As someone who values the work and knowledge building of research, I find it is important to be able to recognize some of the ways in which research gets misused or misunderstood. Ideally statistics are a way to take a mass of data and present it in a clearer way, allowing people to understand more of what the data tells us. However, statistics are necessarily reductive, and sometimes important information gets left out. For example, Justin Matejka and George Fitzmaurice have put together a lovely visualization of how very different sets of data can end up with the same statistical output. They argue for visualization (e.g. scatter plots) so that you can see the data, not just the summary statistics.

However, visualization is not necessarily sufficient. Tyler Vigen has put together a set of graphs demonstrating some obviously disconnected variables that nonetheless correlate neatly. A tidy graphs does not change the fact that correlation does not equal causation!

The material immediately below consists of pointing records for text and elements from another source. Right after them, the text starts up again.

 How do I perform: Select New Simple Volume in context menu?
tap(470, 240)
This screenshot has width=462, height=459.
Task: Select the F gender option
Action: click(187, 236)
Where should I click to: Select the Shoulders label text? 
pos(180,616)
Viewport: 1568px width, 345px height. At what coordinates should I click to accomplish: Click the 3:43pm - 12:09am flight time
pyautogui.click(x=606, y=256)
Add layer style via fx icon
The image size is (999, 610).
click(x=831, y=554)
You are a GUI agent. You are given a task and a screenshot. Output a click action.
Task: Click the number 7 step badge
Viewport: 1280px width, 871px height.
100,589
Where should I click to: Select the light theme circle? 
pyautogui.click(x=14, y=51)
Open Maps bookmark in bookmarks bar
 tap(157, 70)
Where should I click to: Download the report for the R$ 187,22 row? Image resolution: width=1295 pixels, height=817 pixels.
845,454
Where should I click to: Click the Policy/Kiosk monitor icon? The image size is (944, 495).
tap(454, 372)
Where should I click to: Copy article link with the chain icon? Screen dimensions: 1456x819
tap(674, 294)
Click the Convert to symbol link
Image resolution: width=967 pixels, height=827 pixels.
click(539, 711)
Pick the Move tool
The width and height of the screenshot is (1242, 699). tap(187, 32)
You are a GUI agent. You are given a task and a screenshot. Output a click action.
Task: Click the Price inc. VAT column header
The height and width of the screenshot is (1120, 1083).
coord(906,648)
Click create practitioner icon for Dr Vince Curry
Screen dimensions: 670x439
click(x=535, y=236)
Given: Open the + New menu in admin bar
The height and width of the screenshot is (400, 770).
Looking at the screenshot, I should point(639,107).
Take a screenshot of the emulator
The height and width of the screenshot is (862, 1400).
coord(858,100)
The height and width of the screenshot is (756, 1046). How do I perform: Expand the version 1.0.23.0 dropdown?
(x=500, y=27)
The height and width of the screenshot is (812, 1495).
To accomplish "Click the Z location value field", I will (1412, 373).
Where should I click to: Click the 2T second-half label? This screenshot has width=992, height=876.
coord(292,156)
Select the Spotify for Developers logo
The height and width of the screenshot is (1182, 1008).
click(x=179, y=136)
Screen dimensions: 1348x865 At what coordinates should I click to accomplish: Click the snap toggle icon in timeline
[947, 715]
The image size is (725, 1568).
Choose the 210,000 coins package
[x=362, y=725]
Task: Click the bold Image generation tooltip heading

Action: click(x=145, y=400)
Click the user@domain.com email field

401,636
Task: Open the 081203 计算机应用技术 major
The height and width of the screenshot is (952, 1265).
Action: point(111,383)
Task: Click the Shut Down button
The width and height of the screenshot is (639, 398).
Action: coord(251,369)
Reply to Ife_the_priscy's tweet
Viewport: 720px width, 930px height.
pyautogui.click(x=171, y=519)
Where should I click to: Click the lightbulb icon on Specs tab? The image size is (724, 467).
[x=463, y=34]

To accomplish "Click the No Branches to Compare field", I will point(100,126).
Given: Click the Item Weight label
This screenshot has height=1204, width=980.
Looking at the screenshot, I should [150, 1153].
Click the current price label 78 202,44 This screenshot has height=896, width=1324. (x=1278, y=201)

Even peer-reviewed, published research can be flawed or overstate the confidence of their findings. One tool for evaluating academic research that uses statistics is described in Ulrich Schimmack’s Replicability Index, which simply looks at the findings, sample size, and power to determine the likelihood that the results would be replicated if the study were repeated. As disappointing as it is, one empirical study with statistically significant findings is not sufficient evidence to act on; with publication bias removing the context of all the non-significant findings, we don’t usually have all the evidence anyway. When we are making decisions that impact people’s lives in profound ways, it would be wise to maintain our humility about what we actually know. Gerd Gigerenzer has some excellent writing on becoming more careful decision makers. With all the wealth of information, we need to become ever-wiser consumers of information, being able to recognize when things are not as certain as they appear.